Stored records
* * *
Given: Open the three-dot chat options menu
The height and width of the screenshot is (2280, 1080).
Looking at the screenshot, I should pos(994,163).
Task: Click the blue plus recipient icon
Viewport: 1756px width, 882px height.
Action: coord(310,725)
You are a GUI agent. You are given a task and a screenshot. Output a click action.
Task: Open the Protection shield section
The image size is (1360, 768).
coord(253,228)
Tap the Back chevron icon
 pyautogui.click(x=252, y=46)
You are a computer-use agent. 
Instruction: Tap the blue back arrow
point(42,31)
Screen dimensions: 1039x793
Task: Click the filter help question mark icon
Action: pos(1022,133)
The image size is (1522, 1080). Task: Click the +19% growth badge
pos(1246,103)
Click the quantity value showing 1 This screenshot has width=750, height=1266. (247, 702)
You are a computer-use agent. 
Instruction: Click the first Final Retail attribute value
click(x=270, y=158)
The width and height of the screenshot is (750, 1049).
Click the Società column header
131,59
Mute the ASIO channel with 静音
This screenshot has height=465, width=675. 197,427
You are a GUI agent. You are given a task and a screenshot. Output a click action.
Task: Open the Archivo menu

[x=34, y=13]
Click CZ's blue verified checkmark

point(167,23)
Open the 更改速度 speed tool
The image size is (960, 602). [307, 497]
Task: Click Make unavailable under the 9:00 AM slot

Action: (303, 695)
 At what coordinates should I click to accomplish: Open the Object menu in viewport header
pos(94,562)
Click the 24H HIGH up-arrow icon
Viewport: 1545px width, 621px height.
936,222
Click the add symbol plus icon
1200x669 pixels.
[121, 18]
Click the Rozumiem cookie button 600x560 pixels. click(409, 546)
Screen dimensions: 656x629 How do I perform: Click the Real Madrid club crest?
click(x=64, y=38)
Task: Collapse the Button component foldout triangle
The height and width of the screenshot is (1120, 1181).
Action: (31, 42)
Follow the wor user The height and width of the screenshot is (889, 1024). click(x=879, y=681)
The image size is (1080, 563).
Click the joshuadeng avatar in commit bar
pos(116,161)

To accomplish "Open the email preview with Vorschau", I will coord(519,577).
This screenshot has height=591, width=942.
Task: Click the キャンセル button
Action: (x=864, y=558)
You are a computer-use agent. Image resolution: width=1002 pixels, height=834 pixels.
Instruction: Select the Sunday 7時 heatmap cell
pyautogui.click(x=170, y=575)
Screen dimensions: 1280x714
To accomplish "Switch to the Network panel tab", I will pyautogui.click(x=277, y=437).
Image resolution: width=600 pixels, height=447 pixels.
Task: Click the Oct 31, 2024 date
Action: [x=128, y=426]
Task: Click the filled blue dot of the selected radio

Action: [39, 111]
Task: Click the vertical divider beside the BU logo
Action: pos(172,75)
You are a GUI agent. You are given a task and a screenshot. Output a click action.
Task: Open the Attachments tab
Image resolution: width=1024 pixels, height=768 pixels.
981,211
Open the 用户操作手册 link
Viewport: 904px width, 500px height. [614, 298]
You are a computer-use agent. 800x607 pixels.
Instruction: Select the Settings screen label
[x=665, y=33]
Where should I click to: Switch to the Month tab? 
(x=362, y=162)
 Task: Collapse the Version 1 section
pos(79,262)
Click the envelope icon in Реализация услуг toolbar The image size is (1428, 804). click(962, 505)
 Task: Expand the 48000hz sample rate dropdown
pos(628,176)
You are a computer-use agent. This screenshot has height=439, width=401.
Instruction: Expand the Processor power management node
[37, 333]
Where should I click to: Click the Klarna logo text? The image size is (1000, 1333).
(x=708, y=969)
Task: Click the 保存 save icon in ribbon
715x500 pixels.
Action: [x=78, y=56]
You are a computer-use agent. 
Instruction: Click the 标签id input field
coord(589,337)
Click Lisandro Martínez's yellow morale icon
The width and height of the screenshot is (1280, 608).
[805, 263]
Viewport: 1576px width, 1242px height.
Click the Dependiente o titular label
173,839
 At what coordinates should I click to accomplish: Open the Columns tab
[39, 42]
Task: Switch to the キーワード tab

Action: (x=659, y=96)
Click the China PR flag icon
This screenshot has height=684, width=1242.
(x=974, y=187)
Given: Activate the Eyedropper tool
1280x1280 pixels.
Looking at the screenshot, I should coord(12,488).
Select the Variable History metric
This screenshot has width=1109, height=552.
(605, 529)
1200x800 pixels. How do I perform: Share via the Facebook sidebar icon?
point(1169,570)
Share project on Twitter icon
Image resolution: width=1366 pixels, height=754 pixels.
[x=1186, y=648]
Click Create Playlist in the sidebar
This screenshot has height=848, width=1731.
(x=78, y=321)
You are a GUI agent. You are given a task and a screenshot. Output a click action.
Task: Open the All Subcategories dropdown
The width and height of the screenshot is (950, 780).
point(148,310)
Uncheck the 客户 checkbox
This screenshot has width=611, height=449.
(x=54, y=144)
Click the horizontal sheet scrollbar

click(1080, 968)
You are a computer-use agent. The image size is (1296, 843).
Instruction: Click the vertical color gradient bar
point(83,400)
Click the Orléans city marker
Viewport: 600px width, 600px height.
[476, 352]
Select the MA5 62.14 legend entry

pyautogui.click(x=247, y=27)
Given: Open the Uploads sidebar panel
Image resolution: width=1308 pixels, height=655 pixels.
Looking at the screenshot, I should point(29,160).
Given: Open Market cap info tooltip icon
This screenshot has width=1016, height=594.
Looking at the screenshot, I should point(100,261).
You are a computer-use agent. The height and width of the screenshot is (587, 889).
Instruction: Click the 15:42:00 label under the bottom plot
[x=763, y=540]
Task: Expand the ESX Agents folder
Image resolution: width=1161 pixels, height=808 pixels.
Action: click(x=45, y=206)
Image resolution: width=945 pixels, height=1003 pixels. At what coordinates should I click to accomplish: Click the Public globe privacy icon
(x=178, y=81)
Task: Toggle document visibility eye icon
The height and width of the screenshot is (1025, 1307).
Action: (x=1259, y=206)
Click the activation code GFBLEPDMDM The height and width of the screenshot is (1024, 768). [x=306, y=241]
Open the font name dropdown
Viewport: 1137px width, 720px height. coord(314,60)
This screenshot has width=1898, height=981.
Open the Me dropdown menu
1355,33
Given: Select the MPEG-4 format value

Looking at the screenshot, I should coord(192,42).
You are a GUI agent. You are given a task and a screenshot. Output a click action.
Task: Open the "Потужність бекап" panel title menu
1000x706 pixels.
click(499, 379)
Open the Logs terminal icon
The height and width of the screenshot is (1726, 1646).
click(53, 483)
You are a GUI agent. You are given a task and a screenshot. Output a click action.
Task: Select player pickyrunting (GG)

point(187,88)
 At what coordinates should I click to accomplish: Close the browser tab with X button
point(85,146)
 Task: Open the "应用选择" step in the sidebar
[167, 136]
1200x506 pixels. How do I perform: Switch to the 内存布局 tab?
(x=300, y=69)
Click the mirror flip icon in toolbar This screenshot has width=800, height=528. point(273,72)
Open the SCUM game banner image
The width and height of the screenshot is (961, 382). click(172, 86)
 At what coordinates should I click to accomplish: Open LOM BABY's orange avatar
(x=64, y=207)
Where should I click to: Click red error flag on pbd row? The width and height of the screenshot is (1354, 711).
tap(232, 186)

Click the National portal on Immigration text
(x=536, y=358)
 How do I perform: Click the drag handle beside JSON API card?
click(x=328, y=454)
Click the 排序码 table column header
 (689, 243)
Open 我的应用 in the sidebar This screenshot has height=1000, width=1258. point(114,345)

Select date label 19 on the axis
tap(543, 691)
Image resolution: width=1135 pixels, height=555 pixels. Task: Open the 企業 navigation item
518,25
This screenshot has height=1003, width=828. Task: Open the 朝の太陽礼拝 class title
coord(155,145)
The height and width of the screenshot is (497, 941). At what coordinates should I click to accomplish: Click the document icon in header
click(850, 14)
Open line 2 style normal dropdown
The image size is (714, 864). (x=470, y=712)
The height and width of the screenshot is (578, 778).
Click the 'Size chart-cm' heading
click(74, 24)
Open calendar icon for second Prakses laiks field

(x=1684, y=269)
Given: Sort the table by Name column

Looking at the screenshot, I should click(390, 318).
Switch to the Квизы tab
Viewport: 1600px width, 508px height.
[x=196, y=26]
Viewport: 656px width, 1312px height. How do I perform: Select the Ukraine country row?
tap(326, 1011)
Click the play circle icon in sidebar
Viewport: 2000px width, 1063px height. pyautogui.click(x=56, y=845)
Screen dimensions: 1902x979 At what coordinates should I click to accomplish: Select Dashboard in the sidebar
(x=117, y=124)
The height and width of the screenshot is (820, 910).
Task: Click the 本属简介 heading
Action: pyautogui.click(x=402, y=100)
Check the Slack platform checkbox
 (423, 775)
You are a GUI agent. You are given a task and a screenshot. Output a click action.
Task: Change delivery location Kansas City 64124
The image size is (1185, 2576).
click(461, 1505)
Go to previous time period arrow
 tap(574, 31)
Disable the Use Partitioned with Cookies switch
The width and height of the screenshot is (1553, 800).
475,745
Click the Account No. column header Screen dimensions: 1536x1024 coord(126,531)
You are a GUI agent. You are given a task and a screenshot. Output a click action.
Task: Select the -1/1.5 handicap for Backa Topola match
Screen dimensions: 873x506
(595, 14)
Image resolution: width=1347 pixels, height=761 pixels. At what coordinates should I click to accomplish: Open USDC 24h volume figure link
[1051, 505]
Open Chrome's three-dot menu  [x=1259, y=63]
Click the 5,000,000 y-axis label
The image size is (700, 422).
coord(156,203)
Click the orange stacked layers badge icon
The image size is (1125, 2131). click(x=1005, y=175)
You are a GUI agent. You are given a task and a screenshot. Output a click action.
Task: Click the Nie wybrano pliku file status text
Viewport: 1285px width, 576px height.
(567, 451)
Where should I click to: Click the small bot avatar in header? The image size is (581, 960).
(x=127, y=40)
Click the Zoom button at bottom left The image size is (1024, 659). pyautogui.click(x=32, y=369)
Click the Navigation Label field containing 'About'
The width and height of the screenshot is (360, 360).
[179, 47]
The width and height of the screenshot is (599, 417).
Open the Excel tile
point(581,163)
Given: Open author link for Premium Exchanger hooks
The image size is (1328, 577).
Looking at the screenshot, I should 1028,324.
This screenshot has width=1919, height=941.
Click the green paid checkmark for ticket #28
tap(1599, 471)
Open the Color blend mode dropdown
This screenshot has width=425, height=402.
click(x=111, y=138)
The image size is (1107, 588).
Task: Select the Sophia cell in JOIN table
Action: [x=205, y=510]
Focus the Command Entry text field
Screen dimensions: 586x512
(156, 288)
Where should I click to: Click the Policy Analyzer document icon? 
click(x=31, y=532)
* * *
What the task asks
Give back the records above exactly, limited to the lines between the one holding "Task: Select the -1/1.5" and the one holding "Task: Click the Nie", inclusive.

Response
Task: Select the -1/1.5 handicap for Backa Topola match
Screen dimensions: 873x506
(595, 14)
Image resolution: width=1347 pixels, height=761 pixels. At what coordinates should I click to accomplish: Open USDC 24h volume figure link
[1051, 505]
Open Chrome's three-dot menu  [x=1259, y=63]
Click the 5,000,000 y-axis label
The image size is (700, 422).
coord(156,203)
Click the orange stacked layers badge icon
The image size is (1125, 2131). click(x=1005, y=175)
You are a GUI agent. You are given a task and a screenshot. Output a click action.
Task: Click the Nie wybrano pliku file status text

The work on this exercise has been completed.